Most wealth at scale is not held in a single legal entity. A typical structure has an operating company, a holding company that owns equity and property, a personal account for daily life, and possibly a trust or SPV layered for tax or succession reasons.
Spreadsheets and consumer accounting apps treat each of these as separate, unrelated worlds. Aethelgard treats them as what they are: distinct entities that need to be reported on individually and rolled up into a single, consistent group view.
How Aethelgard structures entities
Each entity in Aethelgard — company, trust, holding vehicle, or individual — is a first-class object with its own chart of accounts, its own books, and its own reports. Entities can be grouped under a parent for consolidation.
When you create an entity, you classify it as Corporate, Trust, or Individual. This is not cosmetic. The class drives the equity vocabulary Aethelgard uses (share capital and retained earnings for a company, principal and undistributed income for a trust, owner’s capital for an individual) and the close-period orchestrator that runs accruals, depreciation, and FX revaluation in the right order for that class.
Inter-company transactions
The hardest part of multi-entity accounting is handling money that moves within the group — a holding company lending to an operating company, or paying an inter-company management fee.

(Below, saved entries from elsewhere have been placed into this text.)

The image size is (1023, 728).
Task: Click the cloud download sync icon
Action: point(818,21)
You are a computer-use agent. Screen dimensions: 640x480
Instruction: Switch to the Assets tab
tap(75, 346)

If you simply add the entities together, the same money appears on both sides of the consolidated Balance Sheet.
Aethelgard solves this with an is_intercompany flag on accounts:
- Mark the loan-receivable account in HoldCo and the matching loan-payable account in OpCo as inter-company.

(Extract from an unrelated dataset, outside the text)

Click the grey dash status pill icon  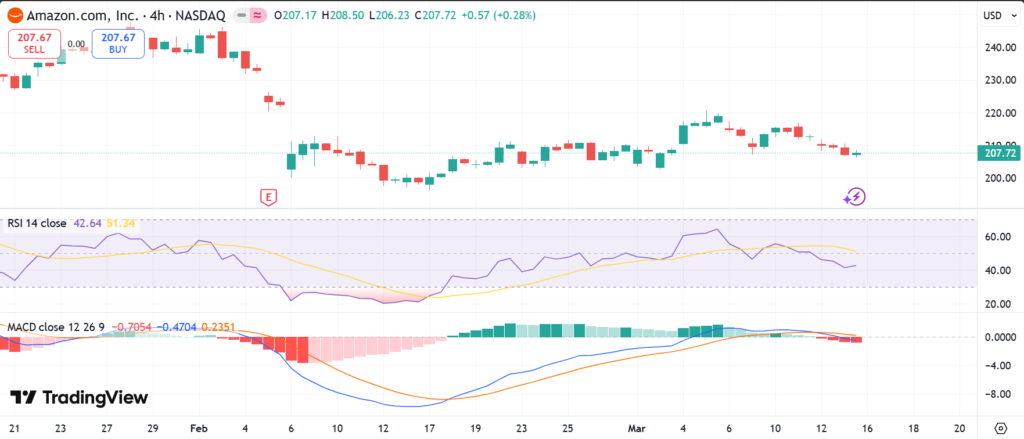coord(240,16)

- Aethelgard’s consolidation engine pairs them at run-time and posts an explicit elimination journal so the consolidated view shows the net group position.
- The elimination is auditable: every elimination journal is captured, so you can produce a textbook eliminate-on-consolidate trail for an auditor.
Single-entity vs consolidated reports
The reporting engine respects your structure both ways.
- Pick a single entity from the entity selector and you get a clean, standalone P&L and Balance Sheet for that company alone.
- Pick the parent group and you get a consolidated set, with inter-company eliminations applied automatically, currencies translated where needed, and equity-method investments treated correctly.
This is what makes it possible to answer two questions with the same data: how is OpCo doing? and how is the family doing in total?
Practical advice
- Use a consistent chart of accounts across entities. If “Legal Fees” is the same account code in OpCo and HoldCo, the consolidated view is materially cleaner.
- Separate funds in fact, not just on paper. Pay personal expenses from the personal entity, not from a corporate card with a “directors’ loan” plug at year-end. The audit trail is what protects the corporate veil if it is ever tested.
- Reconcile inter-company balances every period. If OpCo records a £50,000 liability to HoldCo, HoldCo must record the matching £50,000 receivable. Aethelgard’s period-close orchestrator surfaces mismatches; fix them in the period they appear, not at year-end.
Setting up
Create your entities from the Entities section in the sidebar. Set the entity class on each. Where you intend to consolidate, group entities under a parent. Once accounts are flagged inter-company on both sides of any internal balance, consolidation runs automatically when you select the parent in the reporting view.